• EXTRACTED ENTRIES:

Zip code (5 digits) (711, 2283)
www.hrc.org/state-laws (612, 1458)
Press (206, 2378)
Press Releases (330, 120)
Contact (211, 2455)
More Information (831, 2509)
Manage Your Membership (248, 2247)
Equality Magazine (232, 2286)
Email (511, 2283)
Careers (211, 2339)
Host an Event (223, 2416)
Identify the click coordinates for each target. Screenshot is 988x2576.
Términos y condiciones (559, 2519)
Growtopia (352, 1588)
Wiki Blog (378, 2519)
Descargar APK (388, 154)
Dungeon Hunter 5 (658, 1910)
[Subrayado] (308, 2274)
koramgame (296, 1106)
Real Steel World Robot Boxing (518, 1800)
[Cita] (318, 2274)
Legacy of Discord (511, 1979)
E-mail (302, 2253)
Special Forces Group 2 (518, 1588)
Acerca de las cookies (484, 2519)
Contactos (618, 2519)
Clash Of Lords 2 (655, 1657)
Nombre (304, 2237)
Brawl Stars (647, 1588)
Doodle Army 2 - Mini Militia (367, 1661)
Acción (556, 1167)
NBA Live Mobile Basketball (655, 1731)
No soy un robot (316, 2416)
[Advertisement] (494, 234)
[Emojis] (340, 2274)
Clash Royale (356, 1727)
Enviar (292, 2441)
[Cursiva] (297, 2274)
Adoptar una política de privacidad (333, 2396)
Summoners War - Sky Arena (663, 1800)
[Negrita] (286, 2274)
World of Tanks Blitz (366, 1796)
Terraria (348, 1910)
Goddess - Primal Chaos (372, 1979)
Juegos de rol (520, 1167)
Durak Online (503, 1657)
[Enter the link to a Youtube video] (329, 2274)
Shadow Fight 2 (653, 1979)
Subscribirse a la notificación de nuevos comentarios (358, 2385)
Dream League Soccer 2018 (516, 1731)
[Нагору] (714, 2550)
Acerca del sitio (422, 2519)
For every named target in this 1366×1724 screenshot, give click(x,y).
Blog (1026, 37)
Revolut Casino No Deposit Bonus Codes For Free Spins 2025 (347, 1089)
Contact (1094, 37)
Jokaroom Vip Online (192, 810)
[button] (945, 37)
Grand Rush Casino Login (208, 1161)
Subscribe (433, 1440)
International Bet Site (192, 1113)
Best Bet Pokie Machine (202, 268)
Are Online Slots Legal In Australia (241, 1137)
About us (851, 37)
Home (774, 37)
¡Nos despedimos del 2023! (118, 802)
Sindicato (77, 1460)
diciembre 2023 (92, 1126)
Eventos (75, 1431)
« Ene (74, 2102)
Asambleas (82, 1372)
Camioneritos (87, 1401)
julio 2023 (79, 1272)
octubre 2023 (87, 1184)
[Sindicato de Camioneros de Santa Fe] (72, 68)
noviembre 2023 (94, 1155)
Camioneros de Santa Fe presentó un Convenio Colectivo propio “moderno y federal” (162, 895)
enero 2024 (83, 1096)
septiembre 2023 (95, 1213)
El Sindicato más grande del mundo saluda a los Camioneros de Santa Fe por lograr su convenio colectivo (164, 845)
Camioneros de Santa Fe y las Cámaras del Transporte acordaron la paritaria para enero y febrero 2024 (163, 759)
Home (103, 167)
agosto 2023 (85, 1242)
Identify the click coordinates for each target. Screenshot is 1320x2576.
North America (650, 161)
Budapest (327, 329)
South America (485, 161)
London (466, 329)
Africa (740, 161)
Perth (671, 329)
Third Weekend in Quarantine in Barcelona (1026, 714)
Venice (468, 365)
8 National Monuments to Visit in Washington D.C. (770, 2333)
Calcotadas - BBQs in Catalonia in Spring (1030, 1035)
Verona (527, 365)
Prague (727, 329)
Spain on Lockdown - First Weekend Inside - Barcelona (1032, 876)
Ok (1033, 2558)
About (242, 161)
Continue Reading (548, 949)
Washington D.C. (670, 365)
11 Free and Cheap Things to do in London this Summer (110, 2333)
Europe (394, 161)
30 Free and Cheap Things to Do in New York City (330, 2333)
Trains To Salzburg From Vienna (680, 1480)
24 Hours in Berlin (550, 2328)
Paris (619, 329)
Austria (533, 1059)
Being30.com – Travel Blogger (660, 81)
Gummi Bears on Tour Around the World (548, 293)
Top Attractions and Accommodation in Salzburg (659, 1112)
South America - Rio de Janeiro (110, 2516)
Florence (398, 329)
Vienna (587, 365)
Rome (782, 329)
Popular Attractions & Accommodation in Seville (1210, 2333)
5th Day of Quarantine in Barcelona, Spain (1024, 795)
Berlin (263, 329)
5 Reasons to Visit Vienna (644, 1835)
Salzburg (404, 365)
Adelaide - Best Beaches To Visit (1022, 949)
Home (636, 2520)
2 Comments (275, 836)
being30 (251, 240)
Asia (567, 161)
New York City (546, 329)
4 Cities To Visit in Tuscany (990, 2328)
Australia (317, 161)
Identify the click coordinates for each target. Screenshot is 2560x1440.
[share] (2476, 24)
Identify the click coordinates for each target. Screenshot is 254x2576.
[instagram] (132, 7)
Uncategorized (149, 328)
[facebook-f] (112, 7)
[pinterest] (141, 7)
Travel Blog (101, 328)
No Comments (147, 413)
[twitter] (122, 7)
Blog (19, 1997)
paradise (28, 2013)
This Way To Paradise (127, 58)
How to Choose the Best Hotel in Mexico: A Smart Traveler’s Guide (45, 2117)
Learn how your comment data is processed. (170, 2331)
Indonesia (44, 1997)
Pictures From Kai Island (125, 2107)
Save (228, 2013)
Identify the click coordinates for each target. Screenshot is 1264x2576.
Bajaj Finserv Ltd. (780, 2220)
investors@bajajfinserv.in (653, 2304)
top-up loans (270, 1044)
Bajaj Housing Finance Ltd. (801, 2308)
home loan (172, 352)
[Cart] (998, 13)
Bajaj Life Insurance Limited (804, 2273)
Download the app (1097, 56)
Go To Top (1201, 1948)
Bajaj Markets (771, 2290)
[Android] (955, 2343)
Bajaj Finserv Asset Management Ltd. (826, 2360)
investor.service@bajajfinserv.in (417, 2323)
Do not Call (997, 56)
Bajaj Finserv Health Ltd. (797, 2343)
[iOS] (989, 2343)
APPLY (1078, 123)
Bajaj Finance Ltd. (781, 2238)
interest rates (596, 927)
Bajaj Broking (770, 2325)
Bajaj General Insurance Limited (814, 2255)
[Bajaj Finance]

• PROBLEM TO WORK ON: Up to and including the line that contains "Dream League Soccer 2018 (516, 1731)", restate each line of the material above word for word, beginning with its first line.

• REPLY TO THE TASK:
Zip code (5 digits) (711, 2283)
www.hrc.org/state-laws (612, 1458)
Press (206, 2378)
Press Releases (330, 120)
Contact (211, 2455)
More Information (831, 2509)
Manage Your Membership (248, 2247)
Equality Magazine (232, 2286)
Email (511, 2283)
Careers (211, 2339)
Host an Event (223, 2416)
Identify the click coordinates for each target. Screenshot is 988x2576.
Términos y condiciones (559, 2519)
Growtopia (352, 1588)
Wiki Blog (378, 2519)
Descargar APK (388, 154)
Dungeon Hunter 5 (658, 1910)
[Subrayado] (308, 2274)
koramgame (296, 1106)
Real Steel World Robot Boxing (518, 1800)
[Cita] (318, 2274)
Legacy of Discord (511, 1979)
E-mail (302, 2253)
Special Forces Group 2 (518, 1588)
Acerca de las cookies (484, 2519)
Contactos (618, 2519)
Clash Of Lords 2 (655, 1657)
Nombre (304, 2237)
Brawl Stars (647, 1588)
Doodle Army 2 - Mini Militia (367, 1661)
Acción (556, 1167)
NBA Live Mobile Basketball (655, 1731)
No soy un robot (316, 2416)
[Advertisement] (494, 234)
[Emojis] (340, 2274)
Clash Royale (356, 1727)
Enviar (292, 2441)
[Cursiva] (297, 2274)
Adoptar una política de privacidad (333, 2396)
Summoners War - Sky Arena (663, 1800)
[Negrita] (286, 2274)
World of Tanks Blitz (366, 1796)
Terraria (348, 1910)
Goddess - Primal Chaos (372, 1979)
Juegos de rol (520, 1167)
Durak Online (503, 1657)
[Enter the link to a Youtube video] (329, 2274)
Shadow Fight 2 (653, 1979)
Subscribirse a la notificación de nuevos comentarios (358, 2385)
Dream League Soccer 2018 (516, 1731)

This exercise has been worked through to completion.